February 9, 2018 – Our daughter was born with heart-lung disease and from her birth until today we have been vigilant in getting the flu vaccine every year. That along with precautions such as washing our hands after being outside, using hand sanitizer when out, and keeping our gloves on when in crowded buses and subways, we have managed to not catch the flu for 34 years. Getting the shot has never created any reactions other than mild arm soreness at the site of the injection. That didn’t even happen this fall when we went for our vaccination.
But the antivaccine movement leaves no myth untold when it comes to vaccines including the one for the flu. The result is less than 60% of children, and just over 40% of adults in the United States bother to get vaccinated even though most have coverage through government or private insurance. In Canada, the statistics are not too dissimilar even though the vaccine is free to all.

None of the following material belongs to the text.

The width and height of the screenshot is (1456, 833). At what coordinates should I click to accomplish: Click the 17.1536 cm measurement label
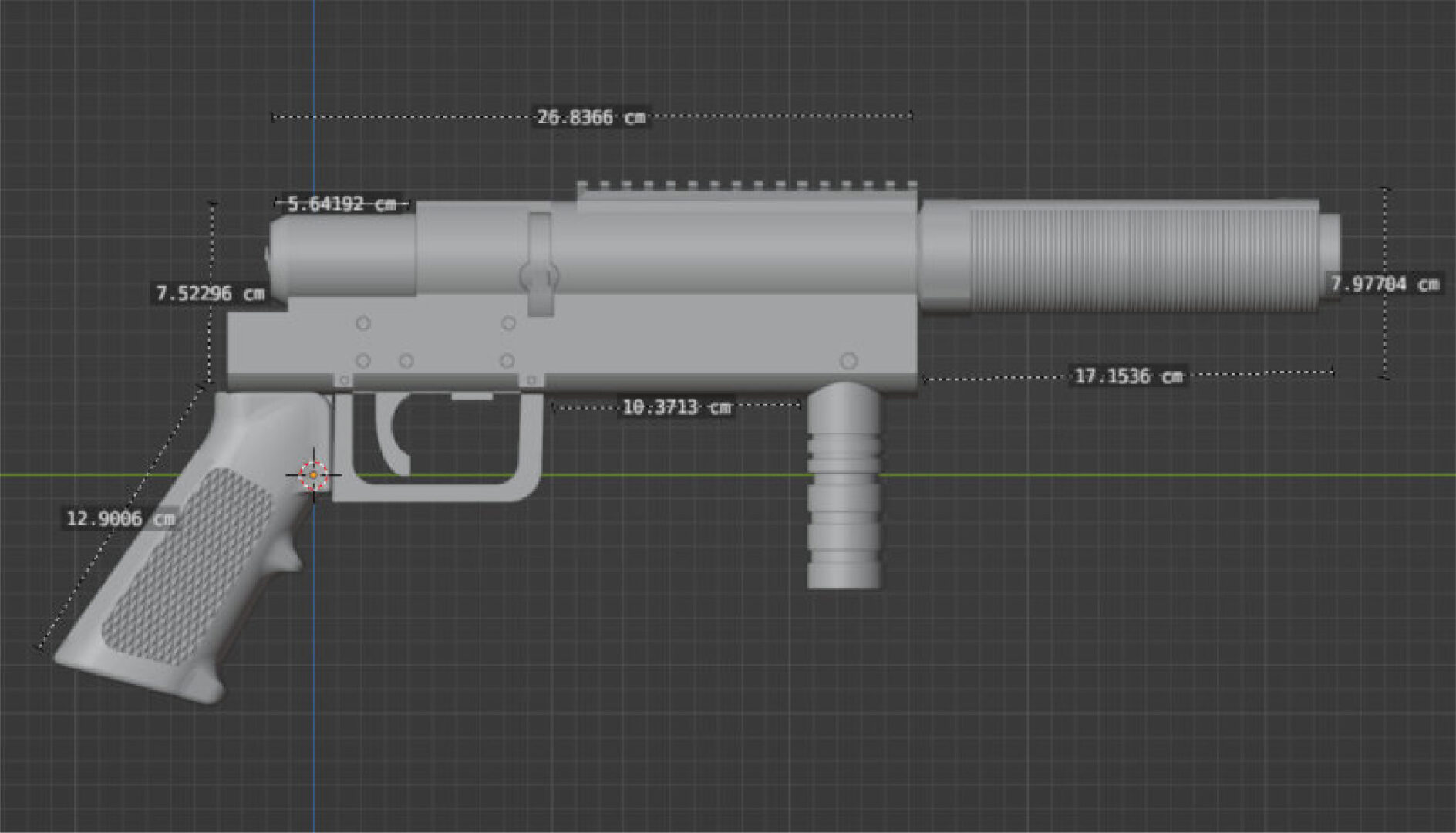click(1128, 376)
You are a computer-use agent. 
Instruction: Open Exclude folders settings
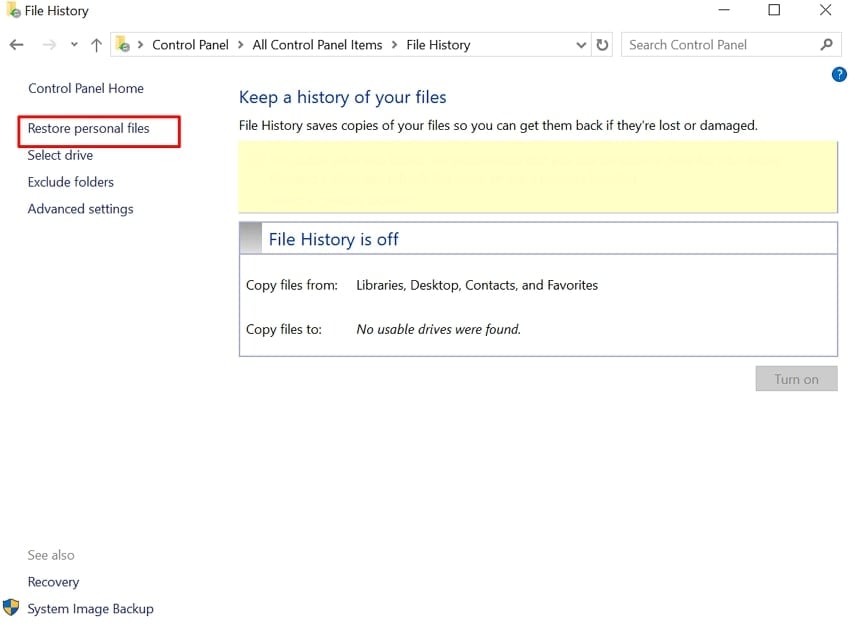(70, 182)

Here are some of the antivaccine myths we continue to hear.
- Flu isn’t dangerous. Tell that to the more than 100 who have already succumbed to the disease in the United States so far this season. The truth is children and seniors are vulnerable, as are people with existing respiratory or heart conditions.
- You can get the flu from the flu vaccine. This is the greatest myth of all. At most you may get a mild flu-like reaction that lasts for 24 hours before dissipating.
- The vaccine is incubated in chicken eggs and if you have an allergy you shouldn’t get it. But current methods of creating the vaccine have eliminated this issue.
- If pregnant you could give the flu to your fetus. This is another major myth. In fact, the vaccine improves both fetal and maternal outcomes by lessening the likelihood of the latter getting the flu and giving it to the yet-to-be-born child.
- The current vaccine is only 10% effective so why bother to get it. An explanation of just how incorrect this statistic is follows.
What’s In the Current Vaccine
It contains antigens for 4 flu virus:
- Type A H1N1
- Type A H3N2
- Type B/Phuket/3073/2013–like virus
- Type B/Brisbane/60/2008–like virus.
Against 1, 3, and 4, the vaccine is proving to be highly effective. The Center for Disease Control rates it at 70% against the Type Bs, and 60% against the Type A H1N1. The effectiveness against Type A H3N2, however, has proven to be around 30%. So even where it is less effective it is three times better than the 10% myth.
Since vaccines are formulated as much as six months ahead of an outbreak, scientists pick the strains that erupt in the Southern Hemisphere to determine what the composition is for the Northern Hemisphere. That’s because when winter flu season is happening south of the equator, it is summer in the north when flu is seldom seen.
The problem with Type A H3N2 this year is its rate of mutation during its incubation in preparing the vaccine. That means what scientists produced in the formulation did not synch up with the active strain of the virus circulating in the general population. It had already mutated. Hence a 30% effectiveness rate.
This is further complicated by the fact that the previous year’s vaccine suffered from the same problem leaving people at risk to Type A H3N2 two years running.
New methods for incubating future flu vaccines may help overcome the rapid mutation issue.
So if you still haven’t had the flu vaccine this year, at the halfway point of the season, it still makes sense to get it because, with the exception of the Type A H3N2, coverage is highly effective. And even for the H3N2, 30% effectiveness is better than zero protection.